Print out all the records, word for word.

/---

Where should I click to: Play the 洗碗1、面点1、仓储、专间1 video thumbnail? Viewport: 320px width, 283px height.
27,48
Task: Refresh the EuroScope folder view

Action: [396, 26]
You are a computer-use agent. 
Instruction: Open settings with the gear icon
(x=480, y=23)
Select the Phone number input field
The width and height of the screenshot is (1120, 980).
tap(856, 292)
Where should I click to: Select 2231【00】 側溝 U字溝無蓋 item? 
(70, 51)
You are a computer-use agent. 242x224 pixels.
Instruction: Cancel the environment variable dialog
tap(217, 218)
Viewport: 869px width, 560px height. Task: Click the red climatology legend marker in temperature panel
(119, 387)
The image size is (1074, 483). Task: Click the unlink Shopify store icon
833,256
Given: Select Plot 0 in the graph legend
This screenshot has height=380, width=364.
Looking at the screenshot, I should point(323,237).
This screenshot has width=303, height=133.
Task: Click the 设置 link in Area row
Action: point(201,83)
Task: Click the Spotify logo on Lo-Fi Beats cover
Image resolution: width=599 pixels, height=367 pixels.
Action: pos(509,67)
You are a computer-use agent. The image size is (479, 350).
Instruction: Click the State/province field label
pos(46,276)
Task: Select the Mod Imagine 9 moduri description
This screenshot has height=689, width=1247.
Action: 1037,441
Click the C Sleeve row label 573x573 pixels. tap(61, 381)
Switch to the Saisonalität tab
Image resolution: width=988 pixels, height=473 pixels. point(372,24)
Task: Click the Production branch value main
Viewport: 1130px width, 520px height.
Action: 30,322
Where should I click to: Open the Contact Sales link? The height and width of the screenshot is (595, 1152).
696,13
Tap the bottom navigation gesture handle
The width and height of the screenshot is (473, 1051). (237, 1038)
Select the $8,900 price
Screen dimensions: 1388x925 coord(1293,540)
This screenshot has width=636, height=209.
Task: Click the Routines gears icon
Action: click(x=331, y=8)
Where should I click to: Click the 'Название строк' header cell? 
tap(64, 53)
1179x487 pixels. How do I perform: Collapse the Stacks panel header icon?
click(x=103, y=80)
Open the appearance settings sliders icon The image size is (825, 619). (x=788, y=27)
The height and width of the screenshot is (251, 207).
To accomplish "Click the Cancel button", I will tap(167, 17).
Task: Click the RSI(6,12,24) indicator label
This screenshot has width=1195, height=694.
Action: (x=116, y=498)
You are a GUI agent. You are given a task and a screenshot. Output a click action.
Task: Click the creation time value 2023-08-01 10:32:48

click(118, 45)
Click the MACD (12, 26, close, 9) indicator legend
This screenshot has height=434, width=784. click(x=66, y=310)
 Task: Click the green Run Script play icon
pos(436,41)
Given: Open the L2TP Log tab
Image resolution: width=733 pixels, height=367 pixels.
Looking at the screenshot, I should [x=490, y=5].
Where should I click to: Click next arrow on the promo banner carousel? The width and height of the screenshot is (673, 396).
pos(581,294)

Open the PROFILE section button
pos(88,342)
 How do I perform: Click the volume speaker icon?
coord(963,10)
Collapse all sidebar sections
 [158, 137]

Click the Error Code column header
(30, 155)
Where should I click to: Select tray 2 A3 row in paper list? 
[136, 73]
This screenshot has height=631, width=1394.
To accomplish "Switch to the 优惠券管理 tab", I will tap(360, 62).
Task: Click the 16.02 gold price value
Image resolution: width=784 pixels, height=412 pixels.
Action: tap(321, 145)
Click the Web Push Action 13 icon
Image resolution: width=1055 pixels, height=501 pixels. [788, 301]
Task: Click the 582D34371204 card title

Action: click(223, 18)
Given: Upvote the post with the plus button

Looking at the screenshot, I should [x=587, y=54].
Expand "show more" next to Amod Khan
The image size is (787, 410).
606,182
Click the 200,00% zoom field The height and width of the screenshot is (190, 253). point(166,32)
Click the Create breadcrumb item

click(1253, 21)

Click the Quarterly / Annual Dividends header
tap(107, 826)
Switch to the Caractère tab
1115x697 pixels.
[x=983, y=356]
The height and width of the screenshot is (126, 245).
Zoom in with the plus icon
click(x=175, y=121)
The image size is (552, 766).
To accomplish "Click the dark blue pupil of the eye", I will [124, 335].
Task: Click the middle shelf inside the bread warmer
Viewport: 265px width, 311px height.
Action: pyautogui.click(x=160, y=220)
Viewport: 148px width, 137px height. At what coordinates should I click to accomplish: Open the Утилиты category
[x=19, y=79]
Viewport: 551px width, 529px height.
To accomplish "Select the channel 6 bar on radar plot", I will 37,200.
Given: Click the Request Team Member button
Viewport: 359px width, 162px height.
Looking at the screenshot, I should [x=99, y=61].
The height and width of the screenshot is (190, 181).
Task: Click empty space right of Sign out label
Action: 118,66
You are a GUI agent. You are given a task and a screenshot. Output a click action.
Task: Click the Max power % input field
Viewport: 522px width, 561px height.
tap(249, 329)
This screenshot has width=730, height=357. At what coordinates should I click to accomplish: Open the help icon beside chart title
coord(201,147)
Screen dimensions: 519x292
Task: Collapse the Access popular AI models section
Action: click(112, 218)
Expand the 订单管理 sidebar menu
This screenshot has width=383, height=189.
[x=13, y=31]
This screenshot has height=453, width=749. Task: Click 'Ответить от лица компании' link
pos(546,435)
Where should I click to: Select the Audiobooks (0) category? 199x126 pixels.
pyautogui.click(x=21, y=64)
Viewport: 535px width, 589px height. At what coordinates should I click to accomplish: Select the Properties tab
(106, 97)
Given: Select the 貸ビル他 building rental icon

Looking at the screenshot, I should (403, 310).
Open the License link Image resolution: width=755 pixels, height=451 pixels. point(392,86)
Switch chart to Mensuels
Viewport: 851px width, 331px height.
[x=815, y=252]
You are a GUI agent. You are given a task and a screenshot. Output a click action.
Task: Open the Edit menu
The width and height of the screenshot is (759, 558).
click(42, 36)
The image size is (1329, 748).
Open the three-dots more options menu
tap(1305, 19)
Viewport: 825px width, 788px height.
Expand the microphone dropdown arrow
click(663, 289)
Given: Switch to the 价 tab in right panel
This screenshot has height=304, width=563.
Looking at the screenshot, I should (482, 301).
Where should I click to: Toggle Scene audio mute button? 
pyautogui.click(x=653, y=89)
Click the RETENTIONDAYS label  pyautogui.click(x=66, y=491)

\---

* _The completed task_:
Where should I click to: Play the 洗碗1、面点1、仓储、专间1 video thumbnail? Viewport: 320px width, 283px height.
27,48
Task: Refresh the EuroScope folder view

Action: [396, 26]
You are a computer-use agent. 
Instruction: Open settings with the gear icon
(x=480, y=23)
Select the Phone number input field
The width and height of the screenshot is (1120, 980).
tap(856, 292)
Where should I click to: Select 2231【00】 側溝 U字溝無蓋 item? 
(70, 51)
You are a computer-use agent. 242x224 pixels.
Instruction: Cancel the environment variable dialog
tap(217, 218)
Viewport: 869px width, 560px height. Task: Click the red climatology legend marker in temperature panel
(119, 387)
The image size is (1074, 483). Task: Click the unlink Shopify store icon
833,256
Given: Select Plot 0 in the graph legend
This screenshot has height=380, width=364.
Looking at the screenshot, I should point(323,237).
This screenshot has width=303, height=133.
Task: Click the 设置 link in Area row
Action: point(201,83)
Task: Click the Spotify logo on Lo-Fi Beats cover
Image resolution: width=599 pixels, height=367 pixels.
Action: pos(509,67)
You are a computer-use agent. The image size is (479, 350).
Instruction: Click the State/province field label
pos(46,276)
Task: Select the Mod Imagine 9 moduri description
This screenshot has height=689, width=1247.
Action: 1037,441
Click the C Sleeve row label 573x573 pixels. tap(61, 381)
Switch to the Saisonalität tab
Image resolution: width=988 pixels, height=473 pixels. point(372,24)
Task: Click the Production branch value main
Viewport: 1130px width, 520px height.
Action: 30,322
Where should I click to: Open the Contact Sales link? The height and width of the screenshot is (595, 1152).
696,13
Tap the bottom navigation gesture handle
The width and height of the screenshot is (473, 1051). (237, 1038)
Select the $8,900 price
Screen dimensions: 1388x925 coord(1293,540)
This screenshot has width=636, height=209.
Task: Click the Routines gears icon
Action: click(x=331, y=8)
Where should I click to: Click the 'Название строк' header cell? 
tap(64, 53)
1179x487 pixels. How do I perform: Collapse the Stacks panel header icon?
click(x=103, y=80)
Open the appearance settings sliders icon The image size is (825, 619). (x=788, y=27)
The height and width of the screenshot is (251, 207).
To accomplish "Click the Cancel button", I will tap(167, 17).
Task: Click the RSI(6,12,24) indicator label
This screenshot has width=1195, height=694.
Action: (x=116, y=498)
You are a GUI agent. You are given a task and a screenshot. Output a click action.
Task: Click the creation time value 2023-08-01 10:32:48

click(118, 45)
Click the MACD (12, 26, close, 9) indicator legend
This screenshot has height=434, width=784. click(x=66, y=310)
 Task: Click the green Run Script play icon
pos(436,41)
Given: Open the L2TP Log tab
Image resolution: width=733 pixels, height=367 pixels.
Looking at the screenshot, I should [x=490, y=5].
Where should I click to: Click next arrow on the promo banner carousel? The width and height of the screenshot is (673, 396).
pos(581,294)

Open the PROFILE section button
pos(88,342)
 How do I perform: Click the volume speaker icon?
coord(963,10)
Collapse all sidebar sections
 [158, 137]

Click the Error Code column header
(30, 155)
Where should I click to: Select tray 2 A3 row in paper list? 
[136, 73]
This screenshot has height=631, width=1394.
To accomplish "Switch to the 优惠券管理 tab", I will tap(360, 62).
Task: Click the 16.02 gold price value
Image resolution: width=784 pixels, height=412 pixels.
Action: tap(321, 145)
Click the Web Push Action 13 icon
Image resolution: width=1055 pixels, height=501 pixels. [788, 301]
Task: Click the 582D34371204 card title

Action: click(223, 18)
Given: Upvote the post with the plus button

Looking at the screenshot, I should [x=587, y=54].
Expand "show more" next to Amod Khan
The image size is (787, 410).
606,182
Click the 200,00% zoom field The height and width of the screenshot is (190, 253). point(166,32)
Click the Create breadcrumb item

click(1253, 21)

Click the Quarterly / Annual Dividends header
tap(107, 826)
Switch to the Caractère tab
1115x697 pixels.
[x=983, y=356]
The height and width of the screenshot is (126, 245).
Zoom in with the plus icon
click(x=175, y=121)
The image size is (552, 766).
To accomplish "Click the dark blue pupil of the eye", I will [124, 335].
Task: Click the middle shelf inside the bread warmer
Viewport: 265px width, 311px height.
Action: pyautogui.click(x=160, y=220)
Viewport: 148px width, 137px height. At what coordinates should I click to accomplish: Open the Утилиты category
[x=19, y=79]
Viewport: 551px width, 529px height.
To accomplish "Select the channel 6 bar on radar plot", I will 37,200.
Given: Click the Request Team Member button
Viewport: 359px width, 162px height.
Looking at the screenshot, I should [x=99, y=61].
The height and width of the screenshot is (190, 181).
Task: Click empty space right of Sign out label
Action: 118,66
You are a GUI agent. You are given a task and a screenshot. Output a click action.
Task: Click the Max power % input field
Viewport: 522px width, 561px height.
tap(249, 329)
This screenshot has width=730, height=357. At what coordinates should I click to accomplish: Open the help icon beside chart title
coord(201,147)
Screen dimensions: 519x292
Task: Collapse the Access popular AI models section
Action: click(112, 218)
Expand the 订单管理 sidebar menu
This screenshot has width=383, height=189.
[x=13, y=31]
This screenshot has height=453, width=749. Task: Click 'Ответить от лица компании' link
pos(546,435)
Where should I click to: Select the Audiobooks (0) category? 199x126 pixels.
pyautogui.click(x=21, y=64)
Viewport: 535px width, 589px height. At what coordinates should I click to accomplish: Select the Properties tab
(106, 97)
Given: Select the 貸ビル他 building rental icon

Looking at the screenshot, I should (403, 310).
Open the License link Image resolution: width=755 pixels, height=451 pixels. point(392,86)
Switch chart to Mensuels
Viewport: 851px width, 331px height.
[x=815, y=252]
You are a GUI agent. You are given a task and a screenshot. Output a click action.
Task: Open the Edit menu
The width and height of the screenshot is (759, 558).
click(42, 36)
The image size is (1329, 748).
Open the three-dots more options menu
tap(1305, 19)
Viewport: 825px width, 788px height.
Expand the microphone dropdown arrow
click(663, 289)
Given: Switch to the 价 tab in right panel
This screenshot has height=304, width=563.
Looking at the screenshot, I should (482, 301).
Where should I click to: Toggle Scene audio mute button? 
pyautogui.click(x=653, y=89)
Click the RETENTIONDAYS label  pyautogui.click(x=66, y=491)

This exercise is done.